■ **THE PROBLEM**
Return the listing below word for word, keeping every line.

□ □ □ □ □

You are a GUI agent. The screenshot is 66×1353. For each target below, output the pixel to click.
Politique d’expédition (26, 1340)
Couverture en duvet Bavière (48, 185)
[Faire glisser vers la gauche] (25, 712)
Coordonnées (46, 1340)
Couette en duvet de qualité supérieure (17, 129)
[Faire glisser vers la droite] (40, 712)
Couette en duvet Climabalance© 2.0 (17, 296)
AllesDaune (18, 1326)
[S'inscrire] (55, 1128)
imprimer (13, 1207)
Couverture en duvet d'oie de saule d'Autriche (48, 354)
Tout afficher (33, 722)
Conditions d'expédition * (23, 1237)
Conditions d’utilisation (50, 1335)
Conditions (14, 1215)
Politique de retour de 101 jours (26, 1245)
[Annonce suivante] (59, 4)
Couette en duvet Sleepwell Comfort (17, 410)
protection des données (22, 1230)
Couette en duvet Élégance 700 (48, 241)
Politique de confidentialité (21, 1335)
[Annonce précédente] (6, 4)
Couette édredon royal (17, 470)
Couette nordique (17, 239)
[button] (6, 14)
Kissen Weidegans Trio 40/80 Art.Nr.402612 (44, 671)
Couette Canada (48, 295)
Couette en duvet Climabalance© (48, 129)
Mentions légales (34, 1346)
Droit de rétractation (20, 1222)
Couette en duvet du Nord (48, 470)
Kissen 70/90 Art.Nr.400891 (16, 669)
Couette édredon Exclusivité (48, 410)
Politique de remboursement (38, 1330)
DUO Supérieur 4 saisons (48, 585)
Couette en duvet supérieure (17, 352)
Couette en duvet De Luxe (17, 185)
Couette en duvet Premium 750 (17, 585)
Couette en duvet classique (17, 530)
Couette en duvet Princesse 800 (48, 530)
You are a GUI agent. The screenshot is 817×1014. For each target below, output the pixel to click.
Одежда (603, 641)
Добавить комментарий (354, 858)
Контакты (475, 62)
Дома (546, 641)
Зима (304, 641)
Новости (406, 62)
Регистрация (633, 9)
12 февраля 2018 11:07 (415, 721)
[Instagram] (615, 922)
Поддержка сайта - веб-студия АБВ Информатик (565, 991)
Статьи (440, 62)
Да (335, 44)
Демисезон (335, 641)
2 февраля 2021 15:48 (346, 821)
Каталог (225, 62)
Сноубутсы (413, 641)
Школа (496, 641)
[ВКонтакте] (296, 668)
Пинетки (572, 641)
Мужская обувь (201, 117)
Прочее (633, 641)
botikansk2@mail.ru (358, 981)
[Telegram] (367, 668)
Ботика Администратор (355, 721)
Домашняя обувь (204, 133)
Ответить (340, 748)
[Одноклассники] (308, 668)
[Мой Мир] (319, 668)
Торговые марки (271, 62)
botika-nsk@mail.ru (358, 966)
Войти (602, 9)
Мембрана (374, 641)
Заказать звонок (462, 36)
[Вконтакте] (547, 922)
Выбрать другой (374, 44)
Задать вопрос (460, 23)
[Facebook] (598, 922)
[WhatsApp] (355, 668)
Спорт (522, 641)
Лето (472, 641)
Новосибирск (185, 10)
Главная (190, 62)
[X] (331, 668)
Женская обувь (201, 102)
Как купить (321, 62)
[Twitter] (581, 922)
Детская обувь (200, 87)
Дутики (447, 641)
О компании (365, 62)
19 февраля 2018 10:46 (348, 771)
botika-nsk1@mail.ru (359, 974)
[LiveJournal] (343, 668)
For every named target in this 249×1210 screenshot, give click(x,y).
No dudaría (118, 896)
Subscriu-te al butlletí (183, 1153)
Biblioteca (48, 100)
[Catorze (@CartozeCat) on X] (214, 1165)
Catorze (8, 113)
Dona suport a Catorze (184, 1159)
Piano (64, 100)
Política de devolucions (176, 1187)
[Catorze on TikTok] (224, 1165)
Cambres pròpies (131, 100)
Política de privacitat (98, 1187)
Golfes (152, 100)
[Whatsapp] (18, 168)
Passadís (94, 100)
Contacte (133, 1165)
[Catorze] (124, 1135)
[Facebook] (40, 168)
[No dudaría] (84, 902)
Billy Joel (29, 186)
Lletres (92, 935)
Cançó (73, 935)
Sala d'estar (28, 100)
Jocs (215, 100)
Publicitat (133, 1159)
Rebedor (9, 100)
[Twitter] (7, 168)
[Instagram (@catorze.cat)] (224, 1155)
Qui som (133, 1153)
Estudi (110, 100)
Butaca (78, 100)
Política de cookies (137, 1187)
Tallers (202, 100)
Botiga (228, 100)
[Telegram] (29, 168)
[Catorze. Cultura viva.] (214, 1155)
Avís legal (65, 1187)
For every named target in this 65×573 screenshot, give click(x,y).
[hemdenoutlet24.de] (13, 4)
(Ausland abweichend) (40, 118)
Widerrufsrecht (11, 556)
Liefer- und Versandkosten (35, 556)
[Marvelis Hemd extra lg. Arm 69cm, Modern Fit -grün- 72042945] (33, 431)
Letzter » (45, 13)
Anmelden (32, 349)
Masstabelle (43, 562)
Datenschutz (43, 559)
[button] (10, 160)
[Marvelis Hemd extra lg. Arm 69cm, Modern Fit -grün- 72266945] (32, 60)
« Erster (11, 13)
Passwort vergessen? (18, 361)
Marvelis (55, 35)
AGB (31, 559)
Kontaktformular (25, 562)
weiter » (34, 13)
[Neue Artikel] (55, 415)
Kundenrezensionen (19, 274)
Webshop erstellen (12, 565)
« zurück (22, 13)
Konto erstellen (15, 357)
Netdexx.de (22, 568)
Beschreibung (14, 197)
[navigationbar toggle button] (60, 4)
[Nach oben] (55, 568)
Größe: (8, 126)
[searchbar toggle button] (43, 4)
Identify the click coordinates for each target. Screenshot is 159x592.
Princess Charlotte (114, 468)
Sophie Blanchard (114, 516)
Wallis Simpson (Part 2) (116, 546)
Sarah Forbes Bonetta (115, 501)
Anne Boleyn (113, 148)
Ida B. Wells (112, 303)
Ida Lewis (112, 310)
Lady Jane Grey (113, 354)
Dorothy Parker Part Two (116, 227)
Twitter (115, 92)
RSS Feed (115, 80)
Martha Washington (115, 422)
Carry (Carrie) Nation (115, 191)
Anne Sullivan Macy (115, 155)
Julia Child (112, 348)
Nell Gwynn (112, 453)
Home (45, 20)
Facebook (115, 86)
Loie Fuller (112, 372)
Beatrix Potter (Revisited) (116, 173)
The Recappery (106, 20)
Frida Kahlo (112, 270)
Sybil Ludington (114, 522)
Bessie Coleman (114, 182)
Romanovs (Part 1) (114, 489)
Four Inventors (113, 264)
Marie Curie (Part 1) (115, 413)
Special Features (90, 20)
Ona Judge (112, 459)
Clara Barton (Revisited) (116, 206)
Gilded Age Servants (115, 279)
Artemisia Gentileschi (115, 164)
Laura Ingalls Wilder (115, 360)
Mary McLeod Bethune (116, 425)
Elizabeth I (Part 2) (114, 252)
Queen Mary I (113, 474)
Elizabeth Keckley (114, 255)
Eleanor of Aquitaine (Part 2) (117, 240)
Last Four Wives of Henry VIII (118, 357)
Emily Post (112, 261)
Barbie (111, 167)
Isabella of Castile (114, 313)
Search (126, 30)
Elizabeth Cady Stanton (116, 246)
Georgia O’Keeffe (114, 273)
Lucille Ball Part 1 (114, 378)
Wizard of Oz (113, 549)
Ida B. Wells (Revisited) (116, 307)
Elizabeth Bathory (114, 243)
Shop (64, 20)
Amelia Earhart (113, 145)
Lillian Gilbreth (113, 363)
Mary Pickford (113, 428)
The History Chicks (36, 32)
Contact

□ □ □ □ □

■ **EXPECTED OUTPUT**
You are a GUI agent. The screenshot is 66×1353. For each target below, output the pixel to click.
Politique d’expédition (26, 1340)
Couverture en duvet Bavière (48, 185)
[Faire glisser vers la gauche] (25, 712)
Coordonnées (46, 1340)
Couette en duvet de qualité supérieure (17, 129)
[Faire glisser vers la droite] (40, 712)
Couette en duvet Climabalance© 2.0 (17, 296)
AllesDaune (18, 1326)
[S'inscrire] (55, 1128)
imprimer (13, 1207)
Couverture en duvet d'oie de saule d'Autriche (48, 354)
Tout afficher (33, 722)
Conditions d'expédition * (23, 1237)
Conditions d’utilisation (50, 1335)
Conditions (14, 1215)
Politique de retour de 101 jours (26, 1245)
[Annonce suivante] (59, 4)
Couette en duvet Sleepwell Comfort (17, 410)
protection des données (22, 1230)
Couette en duvet Élégance 700 (48, 241)
Politique de confidentialité (21, 1335)
[Annonce précédente] (6, 4)
Couette édredon royal (17, 470)
Couette nordique (17, 239)
[button] (6, 14)
Kissen Weidegans Trio 40/80 Art.Nr.402612 (44, 671)
Couette Canada (48, 295)
Couette en duvet Climabalance© (48, 129)
Mentions légales (34, 1346)
Droit de rétractation (20, 1222)
Couette en duvet du Nord (48, 470)
Kissen 70/90 Art.Nr.400891 (16, 669)
Couette édredon Exclusivité (48, 410)
Politique de remboursement (38, 1330)
DUO Supérieur 4 saisons (48, 585)
Couette en duvet supérieure (17, 352)
Couette en duvet De Luxe (17, 185)
Couette en duvet Premium 750 (17, 585)
Couette en duvet classique (17, 530)
Couette en duvet Princesse 800 (48, 530)
You are a GUI agent. The screenshot is 817×1014. For each target below, output the pixel to click.
Одежда (603, 641)
Добавить комментарий (354, 858)
Контакты (475, 62)
Дома (546, 641)
Зима (304, 641)
Новости (406, 62)
Регистрация (633, 9)
12 февраля 2018 11:07 (415, 721)
[Instagram] (615, 922)
Поддержка сайта - веб-студия АБВ Информатик (565, 991)
Статьи (440, 62)
Да (335, 44)
Демисезон (335, 641)
2 февраля 2021 15:48 (346, 821)
Каталог (225, 62)
Сноубутсы (413, 641)
Школа (496, 641)
[ВКонтакте] (296, 668)
Пинетки (572, 641)
Мужская обувь (201, 117)
Прочее (633, 641)
botikansk2@mail.ru (358, 981)
[Telegram] (367, 668)
Ботика Администратор (355, 721)
Домашняя обувь (204, 133)
Ответить (340, 748)
[Одноклассники] (308, 668)
[Мой Мир] (319, 668)
Торговые марки (271, 62)
botika-nsk@mail.ru (358, 966)
Войти (602, 9)
Мембрана (374, 641)
Заказать звонок (462, 36)
[Вконтакте] (547, 922)
Выбрать другой (374, 44)
Задать вопрос (460, 23)
[Facebook] (598, 922)
[WhatsApp] (355, 668)
Спорт (522, 641)
Лето (472, 641)
Новосибирск (185, 10)
Главная (190, 62)
[X] (331, 668)
Женская обувь (201, 102)
Как купить (321, 62)
[Twitter] (581, 922)
Детская обувь (200, 87)
Дутики (447, 641)
О компании (365, 62)
19 февраля 2018 10:46 (348, 771)
botika-nsk1@mail.ru (359, 974)
[LiveJournal] (343, 668)
For every named target in this 249×1210 screenshot, give click(x,y).
No dudaría (118, 896)
Subscriu-te al butlletí (183, 1153)
Biblioteca (48, 100)
[Catorze (@CartozeCat) on X] (214, 1165)
Catorze (8, 113)
Dona suport a Catorze (184, 1159)
Piano (64, 100)
Política de devolucions (176, 1187)
[Catorze on TikTok] (224, 1165)
Cambres pròpies (131, 100)
Política de privacitat (98, 1187)
Golfes (152, 100)
[Whatsapp] (18, 168)
Passadís (94, 100)
Contacte (133, 1165)
[Catorze] (124, 1135)
[Facebook] (40, 168)
[No dudaría] (84, 902)
Billy Joel (29, 186)
Lletres (92, 935)
Cançó (73, 935)
Sala d'estar (28, 100)
Jocs (215, 100)
Publicitat (133, 1159)
Rebedor (9, 100)
[Twitter] (7, 168)
[Instagram (@catorze.cat)] (224, 1155)
Qui som (133, 1153)
Estudi (110, 100)
Butaca (78, 100)
Política de cookies (137, 1187)
Tallers (202, 100)
Botiga (228, 100)
[Telegram] (29, 168)
[Catorze. Cultura viva.] (214, 1155)
Avís legal (65, 1187)
For every named target in this 65×573 screenshot, give click(x,y).
[hemdenoutlet24.de] (13, 4)
(Ausland abweichend) (40, 118)
Widerrufsrecht (11, 556)
Liefer- und Versandkosten (35, 556)
[Marvelis Hemd extra lg. Arm 69cm, Modern Fit -grün- 72042945] (33, 431)
Letzter » (45, 13)
Anmelden (32, 349)
Masstabelle (43, 562)
Datenschutz (43, 559)
[button] (10, 160)
[Marvelis Hemd extra lg. Arm 69cm, Modern Fit -grün- 72266945] (32, 60)
« Erster (11, 13)
Passwort vergessen? (18, 361)
Marvelis (55, 35)
AGB (31, 559)
Kontaktformular (25, 562)
weiter » (34, 13)
[Neue Artikel] (55, 415)
Kundenrezensionen (19, 274)
Webshop erstellen (12, 565)
« zurück (22, 13)
Konto erstellen (15, 357)
Netdexx.de (22, 568)
Beschreibung (14, 197)
[navigationbar toggle button] (60, 4)
[Nach oben] (55, 568)
Größe: (8, 126)
[searchbar toggle button] (43, 4)
Identify the click coordinates for each target. Screenshot is 159x592.
Princess Charlotte (114, 468)
Sophie Blanchard (114, 516)
Wallis Simpson (Part 2) (116, 546)
Sarah Forbes Bonetta (115, 501)
Anne Boleyn (113, 148)
Ida B. Wells (112, 303)
Ida Lewis (112, 310)
Lady Jane Grey (113, 354)
Dorothy Parker Part Two (116, 227)
Twitter (115, 92)
RSS Feed (115, 80)
Martha Washington (115, 422)
Carry (Carrie) Nation (115, 191)
Anne Sullivan Macy (115, 155)
Julia Child (112, 348)
Nell Gwynn (112, 453)
Home (45, 20)
Facebook (115, 86)
Loie Fuller (112, 372)
Beatrix Potter (Revisited) (116, 173)
The Recappery (106, 20)
Frida Kahlo (112, 270)
Sybil Ludington (114, 522)
Bessie Coleman (114, 182)
Romanovs (Part 1) (114, 489)
Four Inventors (113, 264)
Marie Curie (Part 1) (115, 413)
Special Features (90, 20)
Ona Judge (112, 459)
Clara Barton (Revisited) (116, 206)
Gilded Age Servants (115, 279)
Artemisia Gentileschi (115, 164)
Laura Ingalls Wilder (115, 360)
Mary McLeod Bethune (116, 425)
Elizabeth I (Part 2) (114, 252)
Queen Mary I (113, 474)
Elizabeth Keckley (114, 255)
Eleanor of Aquitaine (Part 2) (117, 240)
Last Four Wives of Henry VIII (118, 357)
Emily Post (112, 261)
Barbie (111, 167)
Isabella of Castile (114, 313)
Search (126, 30)
Elizabeth Cady Stanton (116, 246)
Georgia O’Keeffe (114, 273)
Lucille Ball Part 1 (114, 378)
Wizard of Oz (113, 549)
Ida B. Wells (Revisited) (116, 307)
Elizabeth Bathory (114, 243)
Shop (64, 20)
Amelia Earhart (113, 145)
Lillian Gilbreth (113, 363)
Mary Pickford (113, 428)
The History Chicks (36, 32)
Contact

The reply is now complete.